His Cobb-Douglas linear equation of the first degree, with the exponents conveniently adding to 1 (α, β, 1-α-β) forces constant returns to scale.
His assumption of the linearity of the growth of a pool of knowledge (S83-84), which he admits is made for analytical convenience, is questionable. (S84)
Romer gets thrown off track in explanation of the economic process by focusing on firms and households rather than on explanatory functionings. We might characterize his theory as talent-distribution-ism or inter-firm-ism rather than inter-function-ism. He uses a Cobb-Douglas production formulation of the interactions between human talent and producer durables assumed to be confined to one-trick “sectors” or to separate departments of integrated firms. While his assumptions are appropriate and beneficial for simplification and pedagogy in his demonstration, in his search for a very-long-run equilibrium he is forced by his talent-ism and interfirm-ism to make questionable assumptions regarding linearity, temporality, capital replacement, capital expansion, wage structures, uniform capital efficiencies, and productive coefficients.
Major opportunities for advance occur in clusters rather than in straight lines, and they are implemented in clusters called “revolutions,” like the Industrial Revolution and the Applied Science Revolution. The fertility of the vast field of existing human knowledge and natural resources depends at any time on chance constellations. Major opportunities occur from time to time. Sometimes the time is more in fullness and the orchard’s fruit is very ripe. There are circumstances favoring clusters of innovation and expansion called “revolutions.”

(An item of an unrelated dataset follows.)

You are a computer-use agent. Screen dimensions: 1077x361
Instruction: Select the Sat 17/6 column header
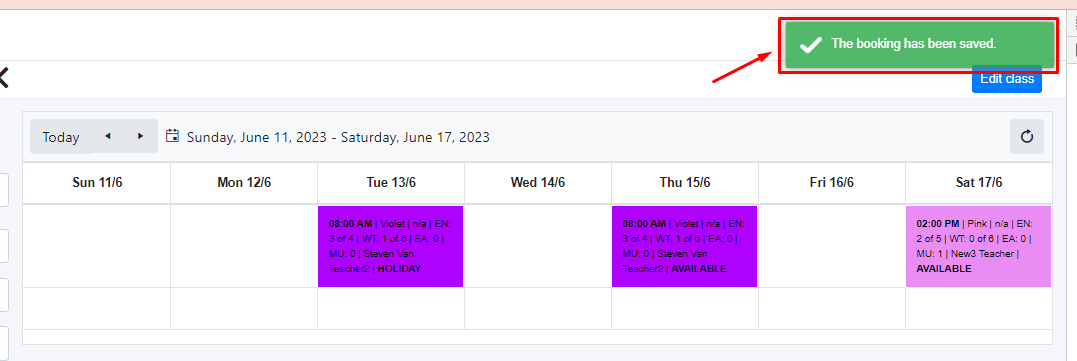point(979,183)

The emergence both of new ideas and of the concrete conditions necessary for their practical implementation forms matrices of interdependence: any objective change gives rise to series of new possibilities, and the realization of any of these possibilities has similar consequences; but not all changes are equally pregnant, so that economic history is a succession of time periods in which alternatively the conditions for great change are being slowly accumulated and, later, the great changes themselves are brought to birth. [CWL 15, 36]
… a massive long-term acceleration is a massive development of surplus activity. Further, one is not to think of this increment in Q” as concentrated in firms of certain types. The distinction between basic and surplus is not a material nor a proprietary but a functionaldistinction. There are types of enterprise that in themselves are indifferently basic or surplus … [CWL 15, 118]
The effect on the rates of production of consumer goods will depend on whether the capital goods are for mere replacement and maintenance, expansion of existing types of capital goods (widening), or production of newer or more efficient capital goods (deepening) to either replace existing types or add to the stock of capital goods. In the case of more efficient capital goods, the technical coefficients change and the production process is calculated on a new basis. The gas-powered tiller replacing the horse–drawn tiller puts production on a new basis.[1]
The appearance or disappearance of men and women of inventive and innovative genius is not linear.
With his admitted limited purpose and narrow scope, Romer must bypass analysis of the transitional wavelike surges of phased growth in an economy a) whose laws allow private property, b) whose participants are free to get and spend as and when they choose, and c) whose analytically distinct productive functionings are performed in sequences – rather than all together – requiring an expansion of sound credit to bridge the gap between payments made and payments received..
Definite Praise, grounded in a positive attitude and an inclination to be grateful:
Romer was totally forthright in crediting his predecessors, in stating and qualifying his simplifying assumptions, and in assessing his own work. There was no sleight of hand. Romer was totally honest and genuine.
Romer thematized and formulated the applications of human intelligence and skill as factors of production. He articulated what others might have vaguely intuited but did not have the power of insightful intelligence and the mathematical chops to formulate.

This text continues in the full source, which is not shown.